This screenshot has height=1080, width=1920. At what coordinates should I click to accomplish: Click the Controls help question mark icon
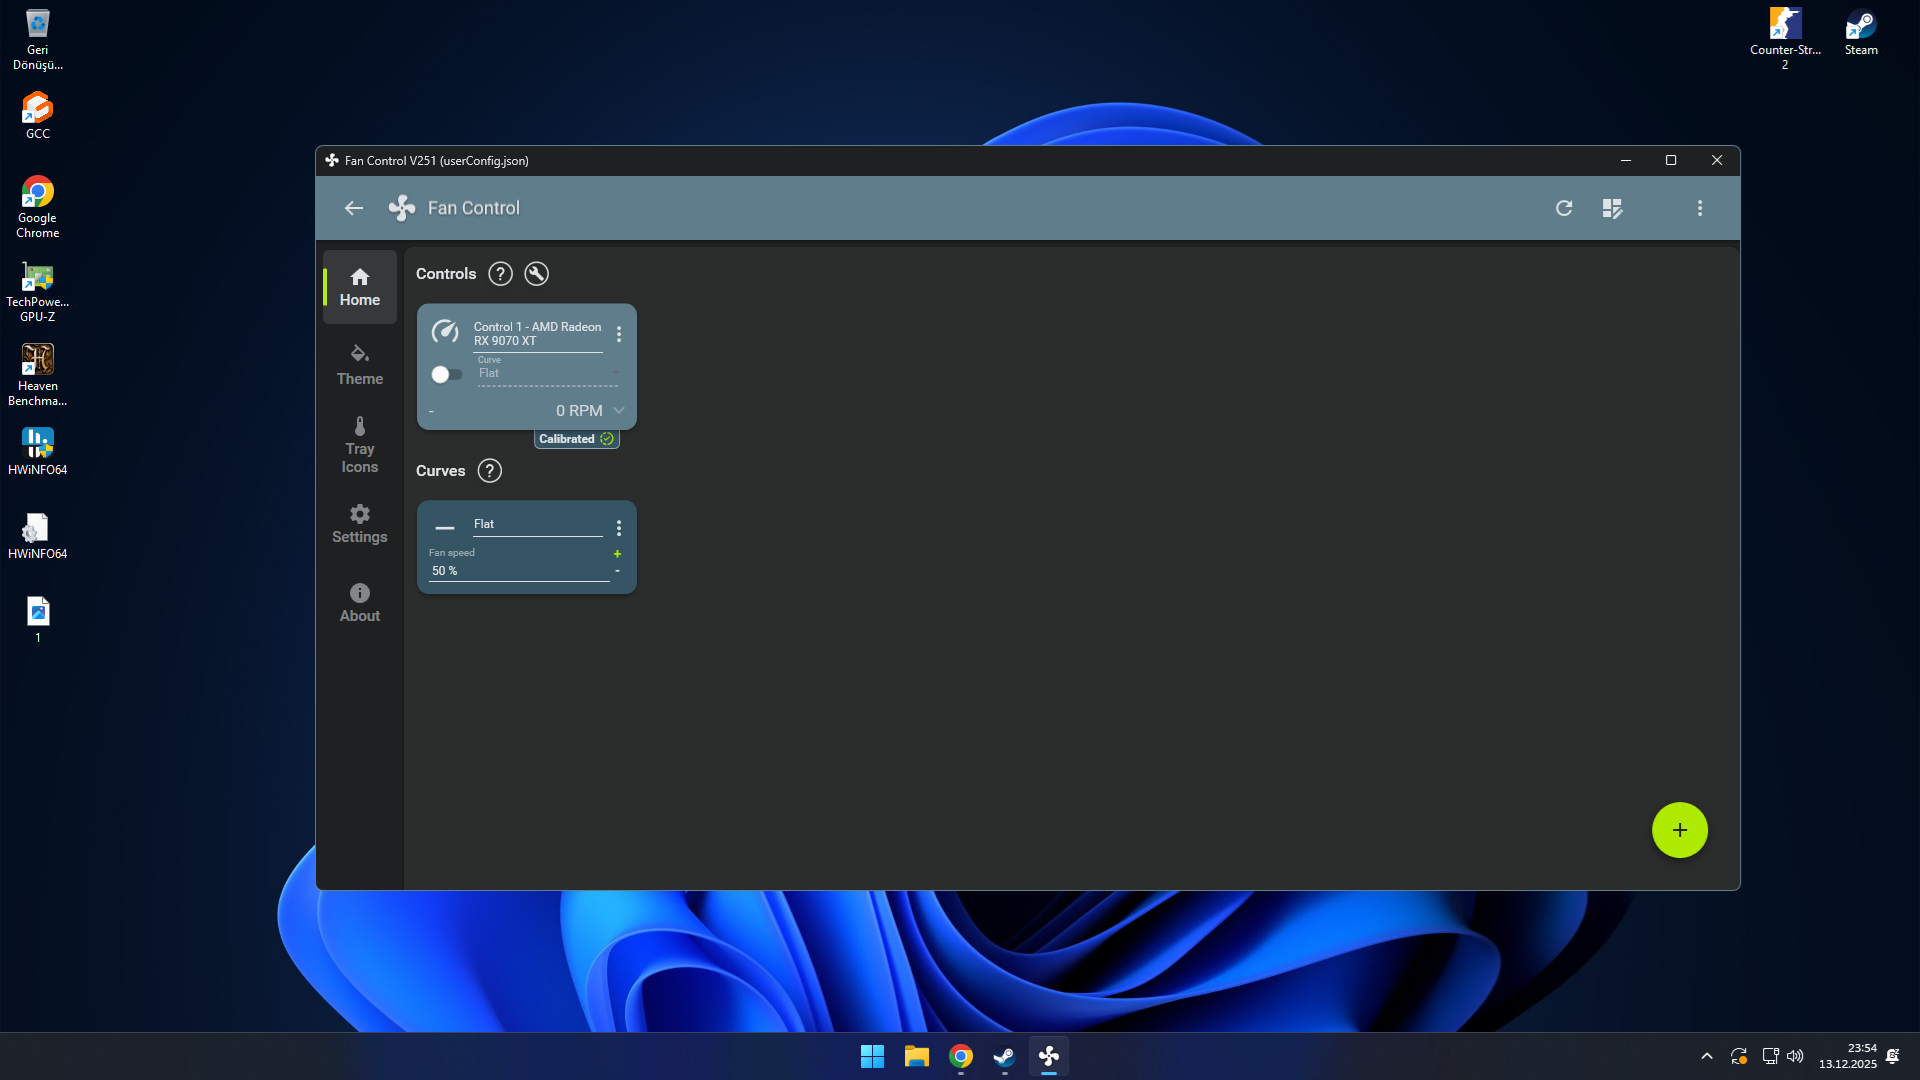coord(500,274)
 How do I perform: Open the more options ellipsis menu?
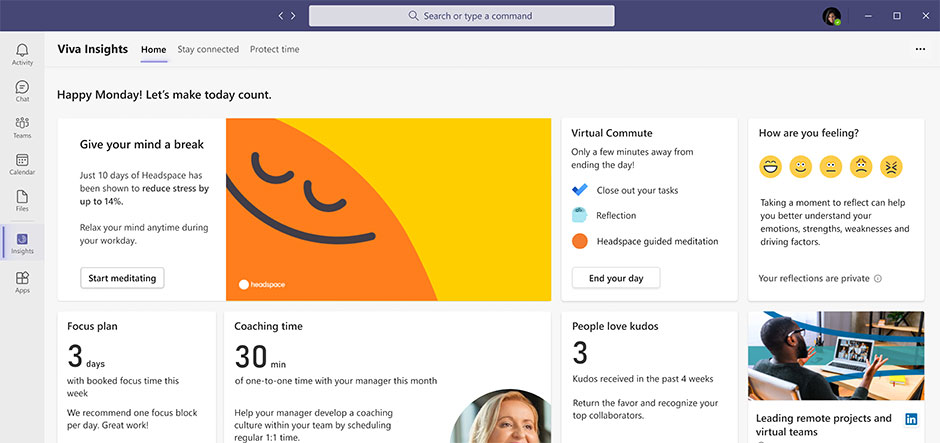coord(920,49)
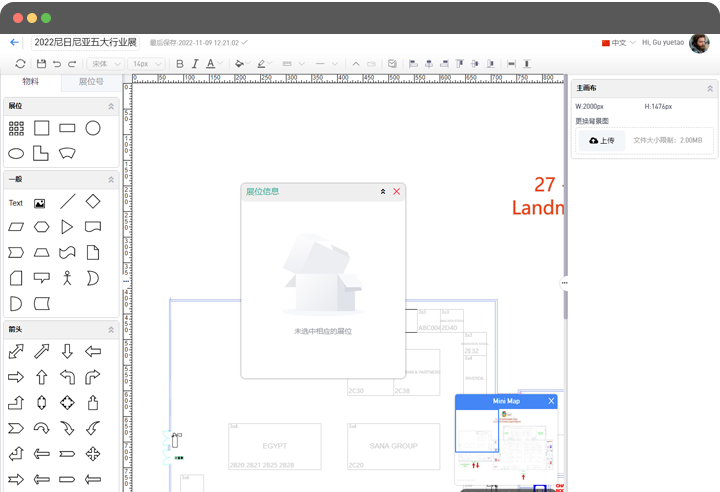Viewport: 720px width, 492px height.
Task: Click the 上传 upload button
Action: [x=601, y=141]
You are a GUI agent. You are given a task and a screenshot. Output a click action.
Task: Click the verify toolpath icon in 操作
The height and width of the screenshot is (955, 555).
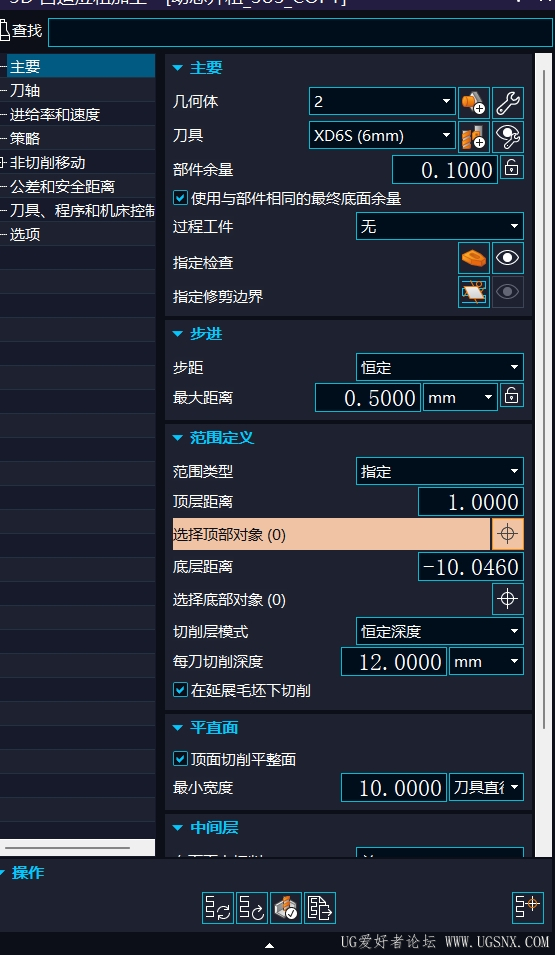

· · · · · · ·

> **TASK**: Can you echo back these records line for line, leaving out the pictures?

> **COMPLETE ANSWER**:
This screenshot has height=1080, width=1920. At what coordinates should I click to accomplish: Click the Controls help question mark icon
coord(500,274)
 How do I perform: Open the more options ellipsis menu?
coord(920,49)
Viewport: 720px width, 492px height.
Task: Click the 上传 upload button
Action: [x=601, y=141]
You are a GUI agent. You are given a task and a screenshot. Output a click action.
Task: Click the verify toolpath icon in 操作
The height and width of the screenshot is (955, 555).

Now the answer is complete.